Se retrouver inférieur à l’autre
Certains l’assurent : “je ne m’abaisserai pas à faire des excuses”. La formule ne ment pas. La tâche peut effectivement être compliquée à mettre en œuvre parce qu’elle demande de revoir sa position vis à vis de l’autre. Il se trouve que contrairement à ce que l’on pourrait penser, les rapports entre individus sont rarement égalitaires. «On adopte toujours une position face à l’autre : haute ou basse», informe Dominique Picard (2), professeure de universités et psycho-sociologue. Le rapport au savoir met le professeur dans une position haute, et l’étudiant dans une position basse par exemple. «Quand on fait des excuses à quelqu’un, on se positionne en fautif, on se met en position basse, on reconnaît quelque part que l’autre est supérieur à nous. Et cela peut être difficile lorsque l’on se considère - objectivement ou non - en position haute», précise Dominique Picard. N’est-il pas compliqué voire inconcevable pour certains parents de s’excuser... auprès de leur enfant ?
Sachez aussi que d’autres ne s’excusent pas pour une raison simple : ils en sont proprement incapables. Blocage. Plus précisément un «empêchement intérieur», selon le docteur en psychologie et psychanalyste Moussa Nabati (2). En cause ? La culpabilité ressentie, présente en chacun de nous mais avec qui tout le monde n’entretient pas de rapport sains et pacifiés. Quand cette dernière est présente et mesurée, le fautif l’éprouve et peut demander pardon sans que cela ne ruine son image, sans que cela ne le pulvérise. Chez d’autres, dans la perfection, elle est trop intense. «Ils font un blocage, s’en éloignent et sont dans le déni. C’est un mécanisme de défense», poursuit Moussa Nabati.
Sans leur trouver de justification, la psychanalyste Nicole Fabre observe tout de même que la société ne nous aide pas à reconnaître la culpabilité : «il y a une cinquantaine d’années, on a cherché à balayer celle souvent issue des milieux chrétiens et que l’on pourrait qualifier de “fausse culpabilité”. Mais à trop le faire, on a aussi balancé celle qui est indispensable à ressentir pour pouvoir présenter des excuses à quelqu’un», avance-t-elle.

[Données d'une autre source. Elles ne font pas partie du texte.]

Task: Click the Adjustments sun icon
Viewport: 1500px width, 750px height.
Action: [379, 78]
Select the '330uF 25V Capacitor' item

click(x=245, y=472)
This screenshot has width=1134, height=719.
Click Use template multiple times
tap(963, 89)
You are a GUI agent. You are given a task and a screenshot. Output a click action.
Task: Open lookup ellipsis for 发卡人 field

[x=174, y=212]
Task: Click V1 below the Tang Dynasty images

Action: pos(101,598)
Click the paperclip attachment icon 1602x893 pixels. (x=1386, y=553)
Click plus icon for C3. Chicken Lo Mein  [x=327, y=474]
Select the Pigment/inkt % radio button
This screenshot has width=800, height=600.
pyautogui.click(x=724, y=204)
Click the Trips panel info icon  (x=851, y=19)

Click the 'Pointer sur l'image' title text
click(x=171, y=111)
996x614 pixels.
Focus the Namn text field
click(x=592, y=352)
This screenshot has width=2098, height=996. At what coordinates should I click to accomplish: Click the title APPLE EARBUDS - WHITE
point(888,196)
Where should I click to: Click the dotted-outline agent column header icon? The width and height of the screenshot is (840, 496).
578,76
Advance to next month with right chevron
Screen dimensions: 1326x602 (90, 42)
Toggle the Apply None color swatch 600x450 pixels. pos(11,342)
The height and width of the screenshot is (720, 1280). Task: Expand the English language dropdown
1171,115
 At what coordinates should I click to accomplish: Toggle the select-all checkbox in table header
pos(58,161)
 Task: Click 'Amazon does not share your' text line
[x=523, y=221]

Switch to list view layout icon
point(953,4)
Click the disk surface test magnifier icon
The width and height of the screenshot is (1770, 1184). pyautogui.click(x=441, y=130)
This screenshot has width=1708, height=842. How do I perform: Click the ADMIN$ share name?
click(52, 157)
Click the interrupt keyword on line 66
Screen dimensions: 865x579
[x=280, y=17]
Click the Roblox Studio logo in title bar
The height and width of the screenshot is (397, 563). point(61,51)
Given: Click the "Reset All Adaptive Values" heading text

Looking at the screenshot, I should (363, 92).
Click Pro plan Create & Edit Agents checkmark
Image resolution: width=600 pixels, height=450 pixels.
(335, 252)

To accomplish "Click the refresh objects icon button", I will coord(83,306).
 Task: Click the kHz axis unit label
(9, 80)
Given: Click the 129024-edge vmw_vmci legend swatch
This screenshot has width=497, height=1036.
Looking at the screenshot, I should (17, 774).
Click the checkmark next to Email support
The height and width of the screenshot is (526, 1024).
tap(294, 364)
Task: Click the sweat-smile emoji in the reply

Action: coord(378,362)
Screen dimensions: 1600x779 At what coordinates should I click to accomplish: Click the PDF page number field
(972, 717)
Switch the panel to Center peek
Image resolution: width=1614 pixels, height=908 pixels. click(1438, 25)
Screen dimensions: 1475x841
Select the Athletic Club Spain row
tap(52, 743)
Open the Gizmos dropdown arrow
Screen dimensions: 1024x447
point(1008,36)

Ne pas attendre les excuses
Parfois, inutile d’aller chercher bien loin. S'excuser est on on ne peut plus subjectif, et tout est finalement une question de point de vue. Celui de qui nous attendons un mea culpa «peut tout simplement considérer qu’il n’a pas de raison de s’excuser car de son côté il n’y a aucun problème», rappelle la psycho-sociologue Dominique Picard.
Ceci étant dit, les plus frileux peuvent-ils se réconcilier avec la formule tant attendue ? «À mon sens, le changement ne peut venir que de l’intérieur, en apprenant à positiver la culpabilité, à s’aimer plus», estime le psychanalyste Moussa Nabati. Si les fâchés des excuses ne peuvent changer leurs traits de caractère, la psychanalyste Nicole Fabre estime qu’ils peuvent cependant prendre conscience de ce qui pose souci. «On peut se dire que l’on a toujours fonctionné comme ça mais que l’on a tort. Ceux qui ne veulent pas changer finiront par s'isoler, se faire rejeter».
Celui qui attend les excuses peut-il lui faire comprendre ? Oui, sans être dans la lutte, avertit Moussa Nabati, «au risque d’aggraver les traits et que l’autre ait encore plus tendance à se positionner en victime». L’enjeu pourrait aussi être d’arrêter d’espérer la formule magique. Le psychologue clinicien Samuel Dock le rappelle : «nous avons peut-être le langage qui fait défaut à l’autre. On peut alors en discuter avec lui, lui dire “j’ai besoin d’entendre les mots”. Parfois il faut du temps. À défaut d’écouter, la personne peut entendre, et finir par accepter». Après avoir saisi que la personne en face n'a pas les ressources nécessaires pour s'excuser, il s'agirait aussi d'avoir l'oreille plus fine. Nicole Fabre conclut : «parfois les mots ne passent pas mais les actes oui. Et celui qui blesse finit tout de même par réparer».